EXERCISE AIM:
Look through the listing below for the string "profile". Show each line where it occurs.

TASK MATERIAL:
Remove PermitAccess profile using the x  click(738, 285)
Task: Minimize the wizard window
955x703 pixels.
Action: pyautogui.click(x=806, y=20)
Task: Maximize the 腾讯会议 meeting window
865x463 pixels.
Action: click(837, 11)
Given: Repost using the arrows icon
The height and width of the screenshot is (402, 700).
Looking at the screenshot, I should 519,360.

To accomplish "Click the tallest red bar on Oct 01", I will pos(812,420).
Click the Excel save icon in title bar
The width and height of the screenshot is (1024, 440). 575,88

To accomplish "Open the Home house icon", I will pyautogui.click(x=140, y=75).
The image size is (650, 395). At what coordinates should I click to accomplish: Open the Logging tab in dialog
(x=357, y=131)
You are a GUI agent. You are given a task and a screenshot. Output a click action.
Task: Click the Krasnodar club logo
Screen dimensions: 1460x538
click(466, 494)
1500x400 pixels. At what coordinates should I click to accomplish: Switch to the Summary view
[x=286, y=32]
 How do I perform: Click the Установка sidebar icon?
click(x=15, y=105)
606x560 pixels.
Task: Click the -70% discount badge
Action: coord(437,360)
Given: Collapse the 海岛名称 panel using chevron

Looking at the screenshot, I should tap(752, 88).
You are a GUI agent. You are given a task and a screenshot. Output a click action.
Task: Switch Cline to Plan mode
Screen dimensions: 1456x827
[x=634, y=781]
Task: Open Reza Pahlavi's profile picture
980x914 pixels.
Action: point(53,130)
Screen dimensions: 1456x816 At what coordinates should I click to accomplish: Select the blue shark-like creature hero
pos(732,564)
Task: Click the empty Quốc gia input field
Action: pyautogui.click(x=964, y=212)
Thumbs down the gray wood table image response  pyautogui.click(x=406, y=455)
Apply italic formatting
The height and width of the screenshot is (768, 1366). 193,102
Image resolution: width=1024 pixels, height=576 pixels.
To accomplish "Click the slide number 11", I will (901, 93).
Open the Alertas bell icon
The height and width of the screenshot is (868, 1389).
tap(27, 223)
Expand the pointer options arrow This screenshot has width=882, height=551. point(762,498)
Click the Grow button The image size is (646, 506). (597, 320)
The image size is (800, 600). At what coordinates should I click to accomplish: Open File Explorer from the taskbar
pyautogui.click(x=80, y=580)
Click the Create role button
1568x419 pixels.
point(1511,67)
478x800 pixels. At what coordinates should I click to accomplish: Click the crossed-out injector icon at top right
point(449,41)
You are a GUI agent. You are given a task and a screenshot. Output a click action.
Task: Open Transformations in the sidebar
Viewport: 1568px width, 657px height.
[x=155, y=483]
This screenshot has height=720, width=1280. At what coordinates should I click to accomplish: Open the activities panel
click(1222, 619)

EXERCISE RESPONSE:
Remove PermitAccess profile using the x  click(738, 285)
Task: Open Reza Pahlavi's profile picture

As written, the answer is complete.